C’est lors de cet événement que Benoît Jaunet, porte-parole de la Confédération paysanne des Deux-Sèvres, est alerté par sa femme d’un message menaçant sur les réseaux sociaux. Le statut Facebook, que nous avons retrouvé, dit « S’il y en a qui sont chauds pour une journée festive à la Ferme (de Benoît Jaunet) je suis chaud de night », le tout agrémenté d’une image d’un hangar en feu. L’auteur n’est pas moins que le président des Jeunes Agriculteurs des Deux-Sèvres, section syndicale « jeunesse » de la FNSEA.

Des grenades de désencerclement GM2L ont été lancées sur la foule (environ 200 cartouches ont été ramassées), provoquant ce type de blessures.

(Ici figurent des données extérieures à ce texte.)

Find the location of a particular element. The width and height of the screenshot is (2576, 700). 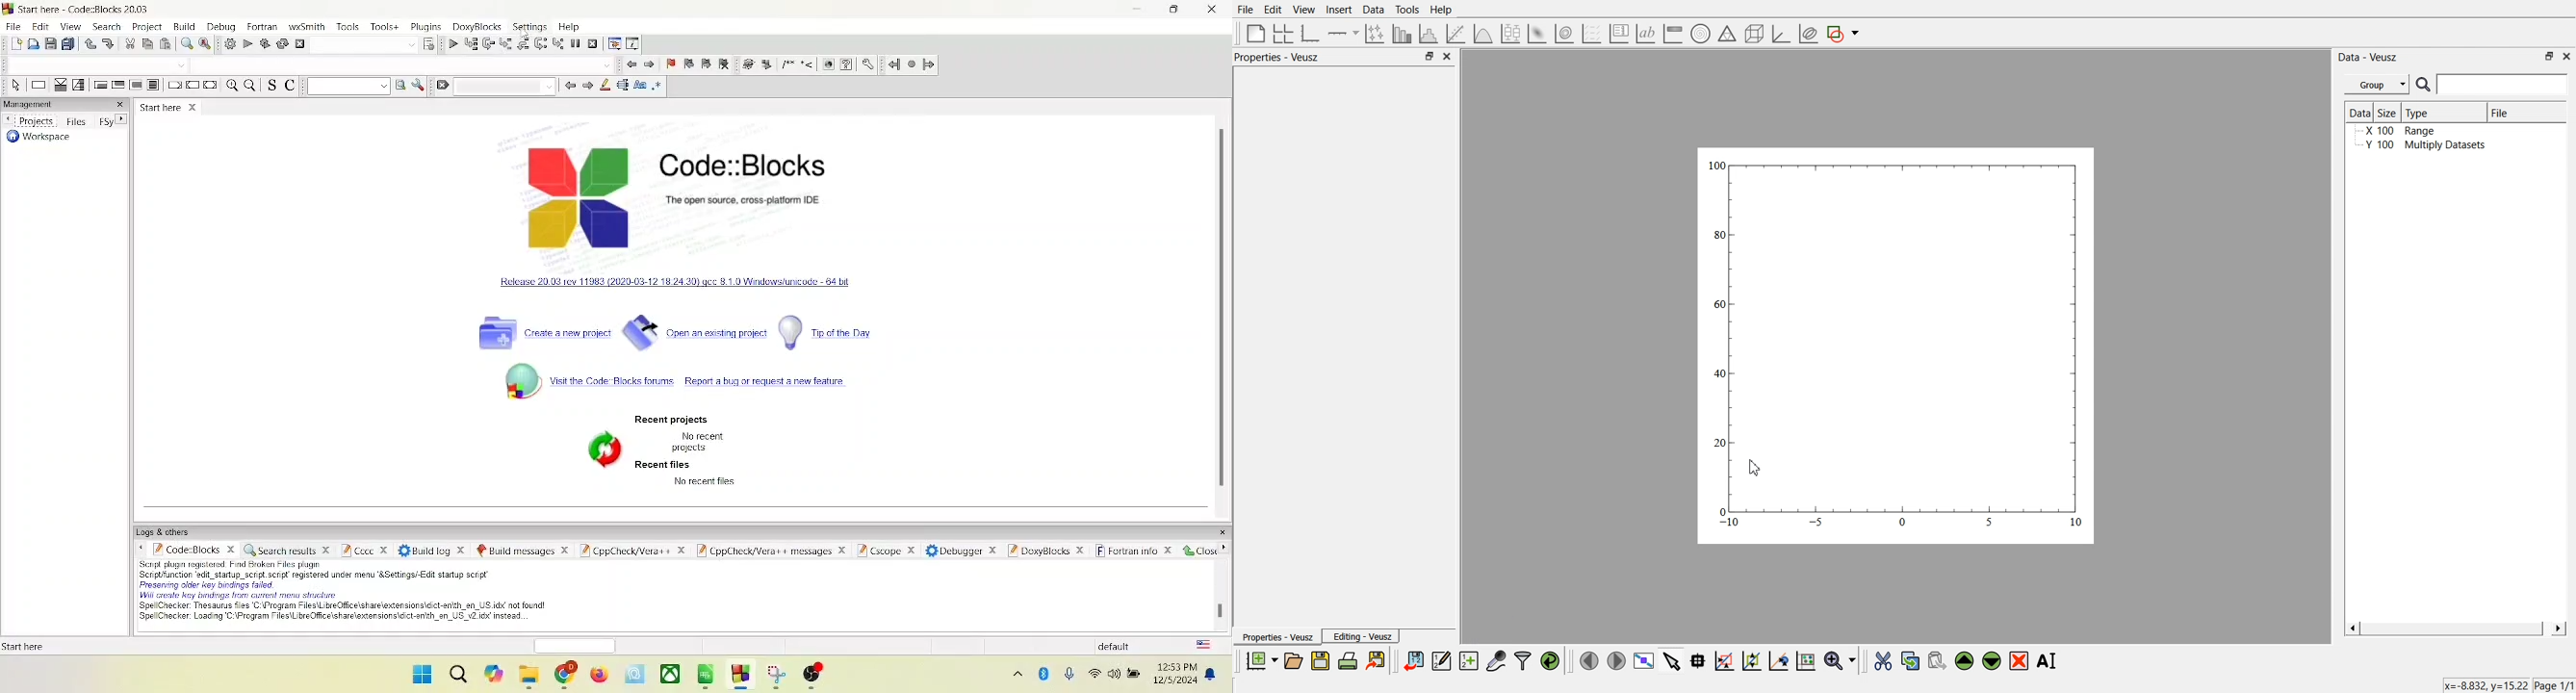

search is located at coordinates (106, 26).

« Dès le soir même, le message a été supprimé, sans doute après une prise de conscience », se remémore Benoît Jaunet. « Nous avons eu vraiment très peur, car j’ai déjà été victime d’un tel acte il y a 8 ans : un feu d’origine criminelle et non élucidé. Avec ma femme et mes enfants à la maison, je n’en menais pas large. » L’agriculteur, installé en polyculture-élevage, qui avait déjà reçu des appels anonymes et des menaces, rédige alors une lettre ouverte notamment à l’adresse de la direction de la FNSEA et des services de l’État pour qu’ils prennent position. « Personne ne m’a répondu », regrette-t-il. « Mes plaintes déposées sont toujours en cours d’instruction et pis encore, un gradé de la gendarmerie est tout de même venu me voir pour me dire qu’il n’avait pas assez de gendarmes pour protéger toutes les fermes et que je l’avais bien cherché. »

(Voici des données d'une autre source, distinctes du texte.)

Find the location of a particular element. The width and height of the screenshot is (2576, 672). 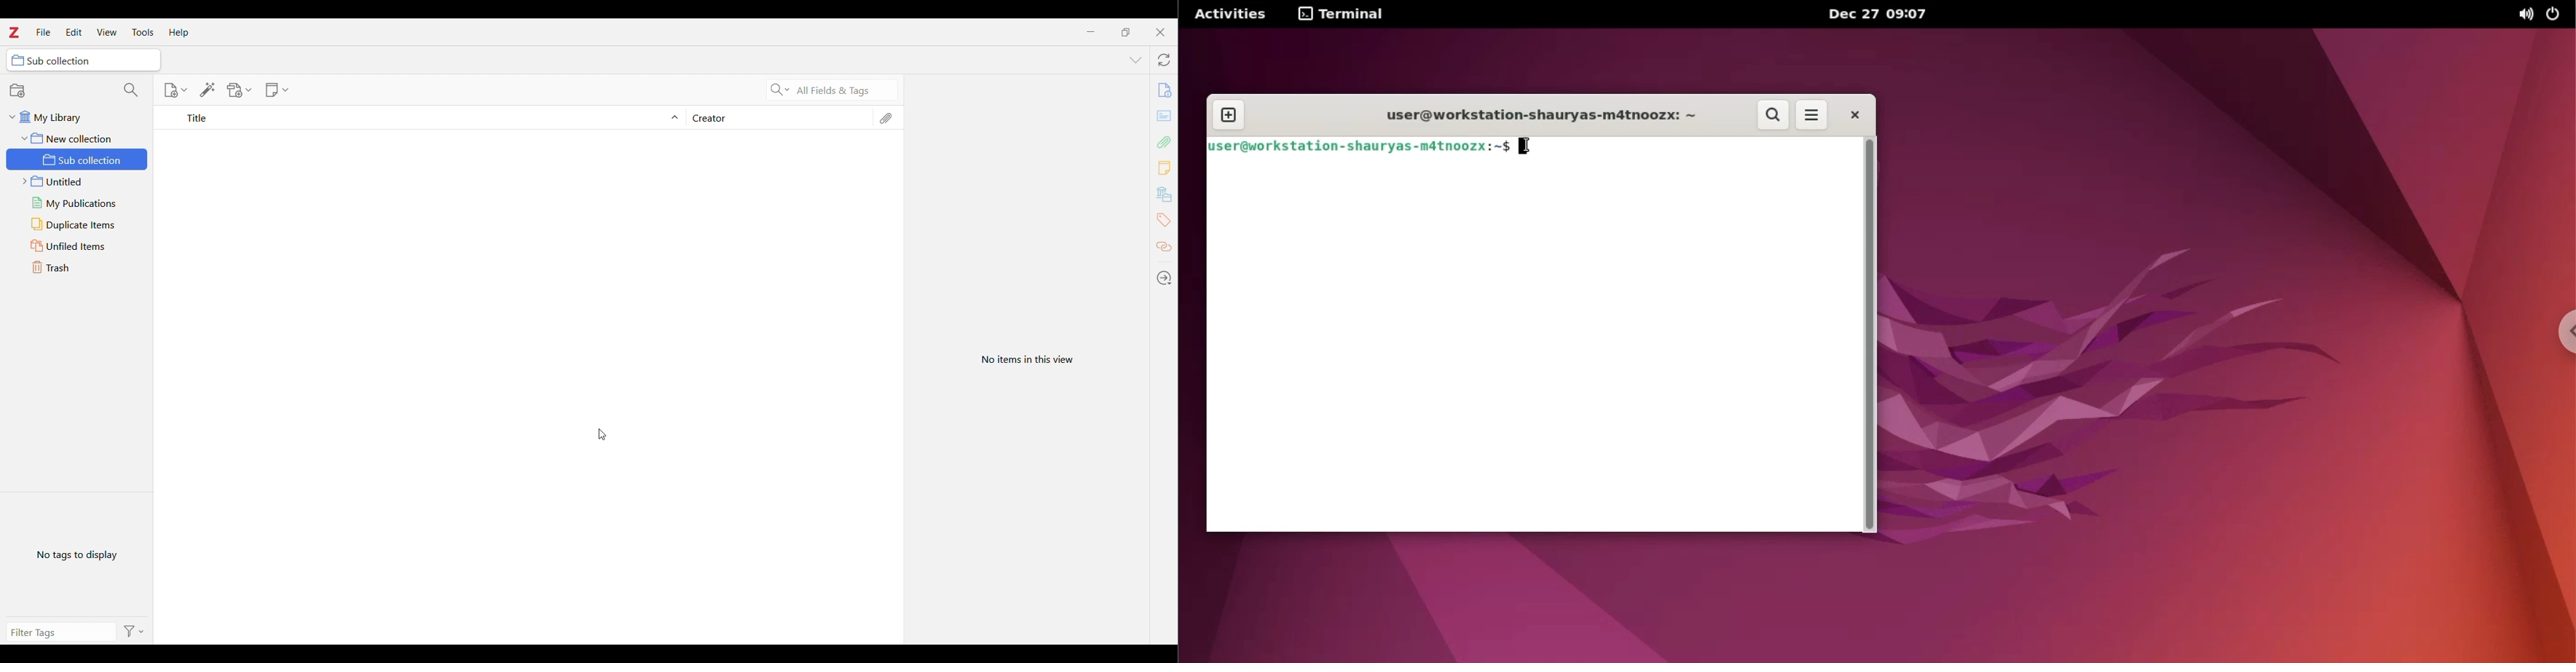

Activities is located at coordinates (1232, 14).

Benoît Jaunet, qui siège aussi à la chambre d’agriculture, déplore ces vives tensions entre agriculteurs, qui l’ont poussé à quatre mois d’arrêt, délivré pour surmenage par son médecin. « Face à toutes ces menaces, ma collègue qui était aussi porte-parole a préféré se mettre en retrait de ses fonctions ; nous frôlions tous les deux le burn-out », continue-t-il. Les mégabassines, en plus d’enflammer l’opinion, semblent creuser le fossé qui sépare deux conceptions de l’agriculture. « J’ai l’impression qu’ici le climat est plus violent entre agriculteurs qu’ailleurs », confirme Nicolas Girod, porte-parole national de la Confédération paysanne.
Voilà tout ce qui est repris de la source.